WHAT IS REQUIRED = Each record should be given back exactly, with none missing.

[Saved entries]

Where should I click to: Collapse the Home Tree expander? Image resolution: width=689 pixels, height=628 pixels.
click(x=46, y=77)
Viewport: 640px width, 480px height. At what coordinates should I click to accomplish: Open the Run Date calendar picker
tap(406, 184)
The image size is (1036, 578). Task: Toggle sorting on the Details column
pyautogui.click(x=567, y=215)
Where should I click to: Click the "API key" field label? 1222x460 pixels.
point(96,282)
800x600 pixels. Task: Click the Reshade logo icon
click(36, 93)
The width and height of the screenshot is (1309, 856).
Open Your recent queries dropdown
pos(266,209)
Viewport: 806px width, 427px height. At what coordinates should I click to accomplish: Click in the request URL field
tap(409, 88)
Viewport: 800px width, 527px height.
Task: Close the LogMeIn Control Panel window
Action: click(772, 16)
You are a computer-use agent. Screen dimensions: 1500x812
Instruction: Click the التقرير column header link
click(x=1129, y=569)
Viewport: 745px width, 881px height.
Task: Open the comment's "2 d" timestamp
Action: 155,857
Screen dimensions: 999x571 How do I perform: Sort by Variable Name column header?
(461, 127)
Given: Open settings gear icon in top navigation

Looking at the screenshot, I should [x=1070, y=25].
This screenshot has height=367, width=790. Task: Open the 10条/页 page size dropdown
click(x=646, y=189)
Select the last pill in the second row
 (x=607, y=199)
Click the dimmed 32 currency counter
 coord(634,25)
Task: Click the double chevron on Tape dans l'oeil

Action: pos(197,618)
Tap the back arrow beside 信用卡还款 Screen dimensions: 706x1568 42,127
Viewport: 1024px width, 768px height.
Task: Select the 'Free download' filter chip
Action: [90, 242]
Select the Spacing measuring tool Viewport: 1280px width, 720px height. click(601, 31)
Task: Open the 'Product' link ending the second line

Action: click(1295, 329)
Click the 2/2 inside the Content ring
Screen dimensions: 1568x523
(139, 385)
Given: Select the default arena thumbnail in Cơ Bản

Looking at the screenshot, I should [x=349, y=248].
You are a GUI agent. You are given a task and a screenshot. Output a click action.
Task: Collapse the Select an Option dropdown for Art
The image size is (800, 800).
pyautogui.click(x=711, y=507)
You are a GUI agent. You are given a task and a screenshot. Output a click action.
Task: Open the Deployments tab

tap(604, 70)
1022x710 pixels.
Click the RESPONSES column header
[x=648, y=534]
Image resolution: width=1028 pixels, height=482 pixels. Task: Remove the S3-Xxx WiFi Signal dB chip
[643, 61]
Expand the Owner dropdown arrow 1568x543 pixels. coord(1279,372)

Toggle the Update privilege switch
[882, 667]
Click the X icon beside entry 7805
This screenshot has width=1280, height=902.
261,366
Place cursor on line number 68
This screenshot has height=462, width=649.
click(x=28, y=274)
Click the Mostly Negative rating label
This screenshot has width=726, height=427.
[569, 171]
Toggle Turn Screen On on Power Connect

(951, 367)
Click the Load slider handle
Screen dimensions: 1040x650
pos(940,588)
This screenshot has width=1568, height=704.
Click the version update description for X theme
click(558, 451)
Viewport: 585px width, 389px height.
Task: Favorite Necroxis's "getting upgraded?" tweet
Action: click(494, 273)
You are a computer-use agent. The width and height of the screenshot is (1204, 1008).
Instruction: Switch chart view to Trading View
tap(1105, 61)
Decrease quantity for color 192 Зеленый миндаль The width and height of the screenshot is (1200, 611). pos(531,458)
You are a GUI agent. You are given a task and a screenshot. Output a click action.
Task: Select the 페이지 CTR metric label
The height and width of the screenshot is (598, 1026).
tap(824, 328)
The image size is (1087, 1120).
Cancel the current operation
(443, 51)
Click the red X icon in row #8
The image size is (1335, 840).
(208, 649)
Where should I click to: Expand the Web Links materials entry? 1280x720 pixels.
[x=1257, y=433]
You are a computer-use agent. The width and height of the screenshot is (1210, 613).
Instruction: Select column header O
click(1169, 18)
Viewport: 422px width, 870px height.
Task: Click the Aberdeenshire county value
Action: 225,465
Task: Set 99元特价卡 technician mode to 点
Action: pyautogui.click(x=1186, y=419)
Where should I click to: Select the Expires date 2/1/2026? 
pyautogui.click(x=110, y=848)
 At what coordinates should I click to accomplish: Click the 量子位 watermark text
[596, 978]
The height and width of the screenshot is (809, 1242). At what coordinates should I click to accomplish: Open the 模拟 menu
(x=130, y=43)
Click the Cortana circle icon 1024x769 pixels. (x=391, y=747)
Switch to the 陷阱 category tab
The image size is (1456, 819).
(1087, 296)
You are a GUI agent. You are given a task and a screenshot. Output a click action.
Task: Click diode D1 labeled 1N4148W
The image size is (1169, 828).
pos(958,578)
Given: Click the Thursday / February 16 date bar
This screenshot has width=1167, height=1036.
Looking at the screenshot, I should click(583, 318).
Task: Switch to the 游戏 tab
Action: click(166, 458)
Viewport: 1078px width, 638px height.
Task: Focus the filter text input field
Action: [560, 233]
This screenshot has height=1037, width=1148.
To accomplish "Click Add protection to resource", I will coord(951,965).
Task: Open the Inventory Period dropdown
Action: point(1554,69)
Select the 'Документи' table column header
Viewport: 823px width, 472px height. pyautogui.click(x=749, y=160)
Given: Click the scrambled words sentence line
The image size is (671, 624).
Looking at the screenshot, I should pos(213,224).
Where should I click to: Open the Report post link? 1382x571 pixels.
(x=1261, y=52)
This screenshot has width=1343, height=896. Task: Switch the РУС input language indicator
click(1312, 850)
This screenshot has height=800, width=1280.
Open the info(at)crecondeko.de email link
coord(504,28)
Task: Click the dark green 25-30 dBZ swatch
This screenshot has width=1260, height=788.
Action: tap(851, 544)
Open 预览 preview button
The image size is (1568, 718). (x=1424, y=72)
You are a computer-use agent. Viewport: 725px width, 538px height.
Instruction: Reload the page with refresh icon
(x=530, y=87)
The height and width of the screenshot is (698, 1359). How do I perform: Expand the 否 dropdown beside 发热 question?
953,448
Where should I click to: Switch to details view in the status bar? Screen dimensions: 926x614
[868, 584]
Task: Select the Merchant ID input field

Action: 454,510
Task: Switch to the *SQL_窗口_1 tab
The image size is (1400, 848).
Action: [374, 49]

RESULT OF THE TASK =
Where should I click to: Collapse the Home Tree expander? Image resolution: width=689 pixels, height=628 pixels.
click(x=46, y=77)
Viewport: 640px width, 480px height. At what coordinates should I click to accomplish: Open the Run Date calendar picker
tap(406, 184)
The image size is (1036, 578). Task: Toggle sorting on the Details column
pyautogui.click(x=567, y=215)
Where should I click to: Click the "API key" field label? 1222x460 pixels.
point(96,282)
800x600 pixels. Task: Click the Reshade logo icon
click(36, 93)
The width and height of the screenshot is (1309, 856).
Open Your recent queries dropdown
pos(266,209)
Viewport: 806px width, 427px height. At what coordinates should I click to accomplish: Click in the request URL field
tap(409, 88)
Viewport: 800px width, 527px height.
Task: Close the LogMeIn Control Panel window
Action: click(772, 16)
You are a computer-use agent. Screen dimensions: 1500x812
Instruction: Click the التقرير column header link
click(x=1129, y=569)
Viewport: 745px width, 881px height.
Task: Open the comment's "2 d" timestamp
Action: 155,857
Screen dimensions: 999x571 How do I perform: Sort by Variable Name column header?
(461, 127)
Given: Open settings gear icon in top navigation

Looking at the screenshot, I should [x=1070, y=25].
This screenshot has height=367, width=790. Task: Open the 10条/页 page size dropdown
click(x=646, y=189)
Select the last pill in the second row
 (x=607, y=199)
Click the dimmed 32 currency counter
 coord(634,25)
Task: Click the double chevron on Tape dans l'oeil

Action: pos(197,618)
Tap the back arrow beside 信用卡还款 Screen dimensions: 706x1568 42,127
Viewport: 1024px width, 768px height.
Task: Select the 'Free download' filter chip
Action: [90, 242]
Select the Spacing measuring tool Viewport: 1280px width, 720px height. click(601, 31)
Task: Open the 'Product' link ending the second line

Action: click(1295, 329)
Click the 2/2 inside the Content ring
Screen dimensions: 1568x523
(139, 385)
Given: Select the default arena thumbnail in Cơ Bản

Looking at the screenshot, I should [x=349, y=248].
You are a GUI agent. You are given a task and a screenshot. Output a click action.
Task: Collapse the Select an Option dropdown for Art
The image size is (800, 800).
pyautogui.click(x=711, y=507)
You are a GUI agent. You are given a task and a screenshot. Output a click action.
Task: Open the Deployments tab

tap(604, 70)
1022x710 pixels.
Click the RESPONSES column header
[x=648, y=534]
Image resolution: width=1028 pixels, height=482 pixels. Task: Remove the S3-Xxx WiFi Signal dB chip
[643, 61]
Expand the Owner dropdown arrow 1568x543 pixels. coord(1279,372)

Toggle the Update privilege switch
[882, 667]
Click the X icon beside entry 7805
This screenshot has width=1280, height=902.
261,366
Place cursor on line number 68
This screenshot has height=462, width=649.
click(x=28, y=274)
Click the Mostly Negative rating label
This screenshot has width=726, height=427.
[569, 171]
Toggle Turn Screen On on Power Connect

(951, 367)
Click the Load slider handle
Screen dimensions: 1040x650
pos(940,588)
This screenshot has width=1568, height=704.
Click the version update description for X theme
click(558, 451)
Viewport: 585px width, 389px height.
Task: Favorite Necroxis's "getting upgraded?" tweet
Action: click(494, 273)
You are a computer-use agent. The width and height of the screenshot is (1204, 1008).
Instruction: Switch chart view to Trading View
tap(1105, 61)
Decrease quantity for color 192 Зеленый миндаль The width and height of the screenshot is (1200, 611). pos(531,458)
You are a GUI agent. You are given a task and a screenshot. Output a click action.
Task: Select the 페이지 CTR metric label
The height and width of the screenshot is (598, 1026).
tap(824, 328)
The image size is (1087, 1120).
Cancel the current operation
(443, 51)
Click the red X icon in row #8
The image size is (1335, 840).
(208, 649)
Where should I click to: Expand the Web Links materials entry? 1280x720 pixels.
[x=1257, y=433]
You are a computer-use agent. The width and height of the screenshot is (1210, 613).
Instruction: Select column header O
click(1169, 18)
Viewport: 422px width, 870px height.
Task: Click the Aberdeenshire county value
Action: 225,465
Task: Set 99元特价卡 technician mode to 点
Action: pyautogui.click(x=1186, y=419)
Where should I click to: Select the Expires date 2/1/2026? 
pyautogui.click(x=110, y=848)
 At what coordinates should I click to accomplish: Click the 量子位 watermark text
[596, 978]
The height and width of the screenshot is (809, 1242). At what coordinates should I click to accomplish: Open the 模拟 menu
(x=130, y=43)
Click the Cortana circle icon 1024x769 pixels. (x=391, y=747)
Switch to the 陷阱 category tab
The image size is (1456, 819).
(1087, 296)
You are a GUI agent. You are given a task and a screenshot. Output a click action.
Task: Click diode D1 labeled 1N4148W
The image size is (1169, 828).
pos(958,578)
Given: Click the Thursday / February 16 date bar
This screenshot has width=1167, height=1036.
Looking at the screenshot, I should click(583, 318).
Task: Switch to the 游戏 tab
Action: click(166, 458)
Viewport: 1078px width, 638px height.
Task: Focus the filter text input field
Action: [560, 233]
This screenshot has height=1037, width=1148.
To accomplish "Click Add protection to resource", I will coord(951,965).
Task: Open the Inventory Period dropdown
Action: point(1554,69)
Select the 'Документи' table column header
Viewport: 823px width, 472px height. pyautogui.click(x=749, y=160)
Given: Click the scrambled words sentence line
The image size is (671, 624).
Looking at the screenshot, I should pos(213,224).
Where should I click to: Open the Report post link? 1382x571 pixels.
(x=1261, y=52)
This screenshot has width=1343, height=896. Task: Switch the РУС input language indicator
click(1312, 850)
This screenshot has height=800, width=1280.
Open the info(at)crecondeko.de email link
coord(504,28)
Task: Click the dark green 25-30 dBZ swatch
This screenshot has width=1260, height=788.
Action: tap(851, 544)
Open 预览 preview button
The image size is (1568, 718). (x=1424, y=72)
You are a computer-use agent. Viewport: 725px width, 538px height.
Instruction: Reload the page with refresh icon
(x=530, y=87)
The height and width of the screenshot is (698, 1359). How do I perform: Expand the 否 dropdown beside 发热 question?
953,448
Where should I click to: Switch to details view in the status bar? Screen dimensions: 926x614
[868, 584]
Task: Select the Merchant ID input field

Action: 454,510
Task: Switch to the *SQL_窗口_1 tab
The image size is (1400, 848).
Action: [374, 49]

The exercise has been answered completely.